La più impegnativa impresa, la decorazione delle superfici del coro e del transetto e poi della cupola e della navata centrale furono realizzate nei decenni successivi. Nel santuario e nel coro le architetture scenografiche furono affidate ad Andrea Galluzzi piacentino (1689-1719), allievo di Francesco Galli Bibiena, mentre i tre riquadri delle pareti del coro furono affrescati da Roberto De Longe, fiammingo stabilitosi a Piacenza nel 1686; nei tre quadri il Martirio di S. Vincenzo di Saragozza, martirizzato sotto Diocleziano nel 304, diacono, dopo la Tortura dello strazio degli arti davanti al prefetto Daciano e la Detenzione in prigione sopra cocci acuminati (dove avviene il miracolo della potente illuminazione, subisce infine il Supplizio sulla graticola; è un martirio molto simile a quello di S. Lorenzo, pure diacono e pure originario di Saragozza, morto sotto Valeriano 50 anni prima a Roma, dove aveva seguito il papa Sisto II, martirizzato con lui. S. Vincenzo è invocato come protettore degli orfani, delle vedove e dei poveri.
Nella cupola e nei bracci del transetto, sempre con scenografie del Galluzzi, le figure furono dipinte da Giovanni Evangelista Draghi, genovese stabilitosi a Piacenza nel 1683 in una casa dei chiostri del Duomo. I dipinti del De Longe e del Draghi sono di qualità notevolmente alta per la cura compositiva e formale e per la brillantezza cromatica; ora sono da studiare a fondo e vanno rapportati alle loro altre numerose opere diffuse nelle chiese e nei palazzi della città.
La volta della nave centrale per l’elegante ornato fu affidata ai milanesi Felice Biella e Federico Ferrari e terminata nel 1761; i vivaci ritratti commemorativi dei santi venerati dai teatini si riconducono al secolo successivo.

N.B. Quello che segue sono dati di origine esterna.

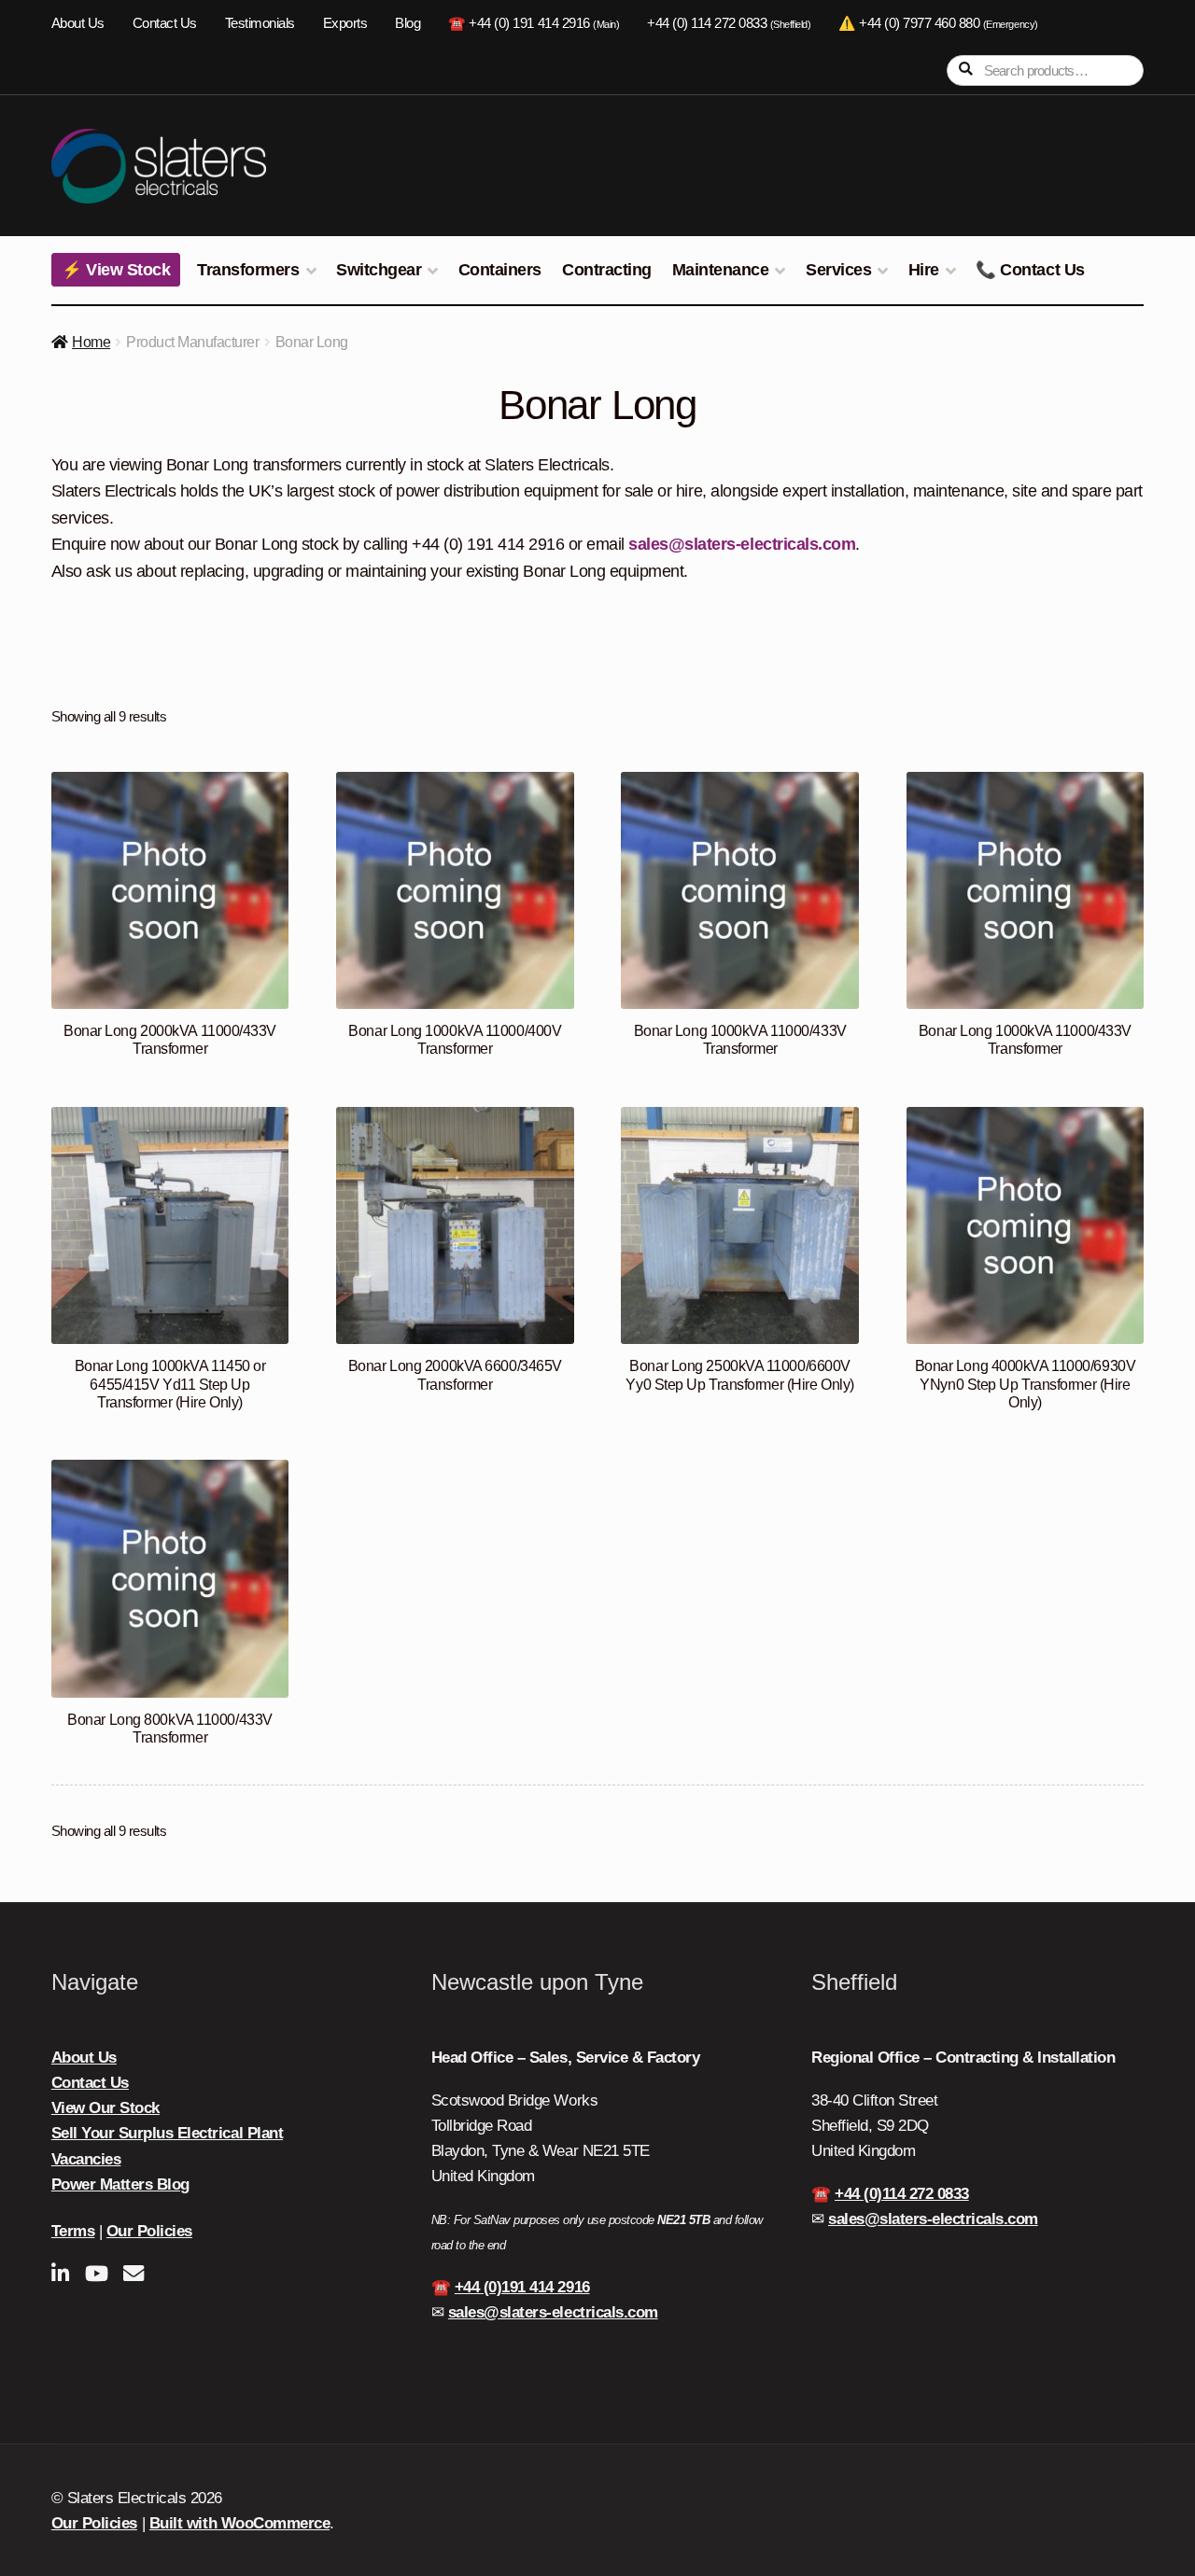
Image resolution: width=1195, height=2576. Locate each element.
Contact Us (165, 23)
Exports (345, 23)
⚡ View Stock (116, 269)
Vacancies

La chiesa di S. Vincenzo è la maggiore di quelle possedute dal Comune di Piacenza (S. Ilario. S. Tomaso, Carmine) ed è l’unica completamente affrescata della città, a parte la chiesa di S. Teresa, e quindi ha un valore aggiunto rispetto ad altre delle numerose chiese sopravvissute alla prepotenza napoleonica e all’incuria dei contemporanei.